* **REQUIRED WORK**
Take the entries that follow and return exactly the lines from the one holding "Viewport: 1144px width, 494px height." through the one holding "Click the drag", both included. Nothing else is needed.

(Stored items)
───
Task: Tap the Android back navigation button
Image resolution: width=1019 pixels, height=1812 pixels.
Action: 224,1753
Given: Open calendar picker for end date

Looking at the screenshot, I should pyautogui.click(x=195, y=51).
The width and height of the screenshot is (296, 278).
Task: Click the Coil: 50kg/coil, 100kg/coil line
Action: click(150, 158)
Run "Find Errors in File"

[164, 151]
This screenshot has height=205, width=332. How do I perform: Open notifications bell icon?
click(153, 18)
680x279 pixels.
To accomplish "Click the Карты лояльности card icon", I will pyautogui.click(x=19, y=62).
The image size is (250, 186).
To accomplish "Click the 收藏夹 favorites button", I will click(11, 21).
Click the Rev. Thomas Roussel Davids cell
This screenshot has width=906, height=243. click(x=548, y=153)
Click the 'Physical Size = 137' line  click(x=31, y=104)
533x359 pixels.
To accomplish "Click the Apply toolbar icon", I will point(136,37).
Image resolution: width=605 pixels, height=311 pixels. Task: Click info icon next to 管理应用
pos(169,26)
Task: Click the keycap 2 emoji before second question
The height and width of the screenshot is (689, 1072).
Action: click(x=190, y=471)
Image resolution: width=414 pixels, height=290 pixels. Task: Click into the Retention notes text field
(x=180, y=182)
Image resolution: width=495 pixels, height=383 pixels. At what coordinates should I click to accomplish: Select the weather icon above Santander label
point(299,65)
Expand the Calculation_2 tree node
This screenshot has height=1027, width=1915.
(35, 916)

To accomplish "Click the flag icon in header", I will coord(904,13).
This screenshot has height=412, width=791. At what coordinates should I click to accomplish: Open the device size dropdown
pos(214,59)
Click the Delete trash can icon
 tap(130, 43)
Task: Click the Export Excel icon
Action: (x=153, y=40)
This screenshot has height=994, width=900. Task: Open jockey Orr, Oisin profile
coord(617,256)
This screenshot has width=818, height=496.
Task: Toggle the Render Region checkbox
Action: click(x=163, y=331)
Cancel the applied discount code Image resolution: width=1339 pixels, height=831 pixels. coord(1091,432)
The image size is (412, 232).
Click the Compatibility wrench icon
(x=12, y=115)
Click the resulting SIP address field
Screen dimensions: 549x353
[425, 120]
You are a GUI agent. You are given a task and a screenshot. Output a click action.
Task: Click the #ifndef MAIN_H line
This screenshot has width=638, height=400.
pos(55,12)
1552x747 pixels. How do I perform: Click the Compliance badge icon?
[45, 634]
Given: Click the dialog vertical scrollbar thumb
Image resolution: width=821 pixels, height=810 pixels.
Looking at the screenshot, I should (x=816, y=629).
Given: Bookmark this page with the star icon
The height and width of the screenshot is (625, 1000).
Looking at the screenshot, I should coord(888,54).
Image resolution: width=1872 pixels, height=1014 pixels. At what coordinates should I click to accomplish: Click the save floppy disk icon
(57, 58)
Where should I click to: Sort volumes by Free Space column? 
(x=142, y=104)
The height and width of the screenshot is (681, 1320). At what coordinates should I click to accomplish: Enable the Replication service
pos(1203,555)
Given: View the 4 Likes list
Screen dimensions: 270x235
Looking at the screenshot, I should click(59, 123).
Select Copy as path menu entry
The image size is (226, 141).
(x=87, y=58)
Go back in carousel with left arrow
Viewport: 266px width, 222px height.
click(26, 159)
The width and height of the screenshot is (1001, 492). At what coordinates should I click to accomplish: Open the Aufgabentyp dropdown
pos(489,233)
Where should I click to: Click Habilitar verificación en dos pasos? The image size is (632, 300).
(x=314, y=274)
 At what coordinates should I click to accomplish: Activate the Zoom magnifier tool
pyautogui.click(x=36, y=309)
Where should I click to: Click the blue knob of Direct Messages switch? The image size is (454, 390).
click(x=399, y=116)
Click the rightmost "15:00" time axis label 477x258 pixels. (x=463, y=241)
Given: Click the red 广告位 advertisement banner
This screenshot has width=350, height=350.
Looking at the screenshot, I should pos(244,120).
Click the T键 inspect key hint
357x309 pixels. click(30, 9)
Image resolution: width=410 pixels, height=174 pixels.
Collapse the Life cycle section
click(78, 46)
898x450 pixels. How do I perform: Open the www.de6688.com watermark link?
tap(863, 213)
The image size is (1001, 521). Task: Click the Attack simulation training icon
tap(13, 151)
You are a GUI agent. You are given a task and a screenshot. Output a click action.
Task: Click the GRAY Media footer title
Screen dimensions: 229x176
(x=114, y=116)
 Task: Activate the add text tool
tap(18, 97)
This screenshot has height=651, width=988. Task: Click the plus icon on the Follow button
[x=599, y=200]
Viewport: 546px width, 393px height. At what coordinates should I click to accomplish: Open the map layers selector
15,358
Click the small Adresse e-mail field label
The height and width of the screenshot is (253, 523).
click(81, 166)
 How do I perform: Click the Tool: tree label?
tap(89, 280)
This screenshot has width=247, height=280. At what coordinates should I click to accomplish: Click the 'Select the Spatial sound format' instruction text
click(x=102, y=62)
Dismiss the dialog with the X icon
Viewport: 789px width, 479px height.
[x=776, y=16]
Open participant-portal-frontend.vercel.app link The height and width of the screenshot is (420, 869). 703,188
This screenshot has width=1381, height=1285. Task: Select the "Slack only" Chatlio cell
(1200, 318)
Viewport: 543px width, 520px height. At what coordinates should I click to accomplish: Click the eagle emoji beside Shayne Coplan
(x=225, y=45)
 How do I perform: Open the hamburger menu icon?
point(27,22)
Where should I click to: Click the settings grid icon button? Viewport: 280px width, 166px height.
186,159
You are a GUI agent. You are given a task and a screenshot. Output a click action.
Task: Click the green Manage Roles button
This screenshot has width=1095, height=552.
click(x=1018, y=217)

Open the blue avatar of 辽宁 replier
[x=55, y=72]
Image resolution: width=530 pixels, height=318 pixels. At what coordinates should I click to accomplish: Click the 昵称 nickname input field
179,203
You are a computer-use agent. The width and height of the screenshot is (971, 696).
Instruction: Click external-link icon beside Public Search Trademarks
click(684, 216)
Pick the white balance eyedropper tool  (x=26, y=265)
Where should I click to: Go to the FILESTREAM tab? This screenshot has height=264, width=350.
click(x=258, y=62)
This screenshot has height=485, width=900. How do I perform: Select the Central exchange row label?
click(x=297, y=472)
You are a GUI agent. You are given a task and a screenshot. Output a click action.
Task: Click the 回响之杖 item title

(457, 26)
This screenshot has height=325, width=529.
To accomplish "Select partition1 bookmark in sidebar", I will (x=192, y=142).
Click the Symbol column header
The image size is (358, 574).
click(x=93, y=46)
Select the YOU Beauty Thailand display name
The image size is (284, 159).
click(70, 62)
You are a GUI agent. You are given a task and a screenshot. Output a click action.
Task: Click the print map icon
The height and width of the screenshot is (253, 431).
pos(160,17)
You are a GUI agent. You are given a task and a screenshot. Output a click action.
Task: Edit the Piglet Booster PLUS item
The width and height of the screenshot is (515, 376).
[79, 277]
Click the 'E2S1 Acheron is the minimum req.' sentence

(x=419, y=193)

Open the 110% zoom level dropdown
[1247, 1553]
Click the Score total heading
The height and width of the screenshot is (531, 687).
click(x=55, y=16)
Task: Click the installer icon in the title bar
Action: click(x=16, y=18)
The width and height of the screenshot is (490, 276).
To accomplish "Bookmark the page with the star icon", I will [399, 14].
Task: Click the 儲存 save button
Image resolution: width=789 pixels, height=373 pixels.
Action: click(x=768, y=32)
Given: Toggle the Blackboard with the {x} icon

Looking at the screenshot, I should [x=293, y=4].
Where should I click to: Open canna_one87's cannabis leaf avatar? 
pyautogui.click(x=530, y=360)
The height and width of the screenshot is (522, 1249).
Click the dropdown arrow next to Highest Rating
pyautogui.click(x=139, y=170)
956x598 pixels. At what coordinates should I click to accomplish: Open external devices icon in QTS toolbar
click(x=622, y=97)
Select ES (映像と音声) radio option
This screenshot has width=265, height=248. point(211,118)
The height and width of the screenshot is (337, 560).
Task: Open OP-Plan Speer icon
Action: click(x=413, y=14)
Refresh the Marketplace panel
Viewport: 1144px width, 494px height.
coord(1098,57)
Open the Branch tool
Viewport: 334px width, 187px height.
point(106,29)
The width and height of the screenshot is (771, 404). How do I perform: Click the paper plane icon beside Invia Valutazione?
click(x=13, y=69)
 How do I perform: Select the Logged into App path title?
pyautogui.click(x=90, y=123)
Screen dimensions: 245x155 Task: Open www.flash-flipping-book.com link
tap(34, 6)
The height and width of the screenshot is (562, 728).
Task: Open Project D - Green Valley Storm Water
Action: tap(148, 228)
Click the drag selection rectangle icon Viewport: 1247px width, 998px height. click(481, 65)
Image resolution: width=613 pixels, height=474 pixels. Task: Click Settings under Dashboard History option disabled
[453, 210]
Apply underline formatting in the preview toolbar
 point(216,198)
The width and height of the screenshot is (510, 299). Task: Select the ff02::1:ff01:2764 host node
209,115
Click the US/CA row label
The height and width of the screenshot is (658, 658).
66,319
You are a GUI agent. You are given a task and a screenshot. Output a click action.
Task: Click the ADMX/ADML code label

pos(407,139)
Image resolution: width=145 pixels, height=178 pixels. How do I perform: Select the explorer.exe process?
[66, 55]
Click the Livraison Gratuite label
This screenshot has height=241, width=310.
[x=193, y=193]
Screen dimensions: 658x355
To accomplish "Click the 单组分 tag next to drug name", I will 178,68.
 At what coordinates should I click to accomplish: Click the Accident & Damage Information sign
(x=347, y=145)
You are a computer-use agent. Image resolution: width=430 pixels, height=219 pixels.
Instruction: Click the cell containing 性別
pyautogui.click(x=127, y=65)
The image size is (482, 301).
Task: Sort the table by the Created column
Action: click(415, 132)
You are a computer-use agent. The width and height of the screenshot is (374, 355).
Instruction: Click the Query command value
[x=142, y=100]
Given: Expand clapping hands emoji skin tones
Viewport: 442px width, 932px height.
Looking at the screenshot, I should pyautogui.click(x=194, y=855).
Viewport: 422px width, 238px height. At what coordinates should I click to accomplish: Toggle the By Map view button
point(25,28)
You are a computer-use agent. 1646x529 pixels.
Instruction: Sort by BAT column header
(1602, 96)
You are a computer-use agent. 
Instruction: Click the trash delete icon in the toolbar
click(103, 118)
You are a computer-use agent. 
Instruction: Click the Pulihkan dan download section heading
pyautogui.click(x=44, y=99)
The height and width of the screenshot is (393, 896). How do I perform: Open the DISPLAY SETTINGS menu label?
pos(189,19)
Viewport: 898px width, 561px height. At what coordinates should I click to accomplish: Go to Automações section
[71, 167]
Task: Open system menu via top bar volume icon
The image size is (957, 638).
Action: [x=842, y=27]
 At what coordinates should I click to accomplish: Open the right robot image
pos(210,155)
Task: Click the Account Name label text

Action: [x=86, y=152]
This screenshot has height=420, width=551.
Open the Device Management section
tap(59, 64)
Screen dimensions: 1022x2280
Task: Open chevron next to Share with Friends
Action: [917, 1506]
───
* **RESULT OF THE EXERCISE**
Viewport: 1144px width, 494px height.
coord(1098,57)
Open the Branch tool
Viewport: 334px width, 187px height.
point(106,29)
The width and height of the screenshot is (771, 404). How do I perform: Click the paper plane icon beside Invia Valutazione?
click(x=13, y=69)
 How do I perform: Select the Logged into App path title?
pyautogui.click(x=90, y=123)
Screen dimensions: 245x155 Task: Open www.flash-flipping-book.com link
tap(34, 6)
The height and width of the screenshot is (562, 728).
Task: Open Project D - Green Valley Storm Water
Action: tap(148, 228)
Click the drag selection rectangle icon Viewport: 1247px width, 998px height. click(481, 65)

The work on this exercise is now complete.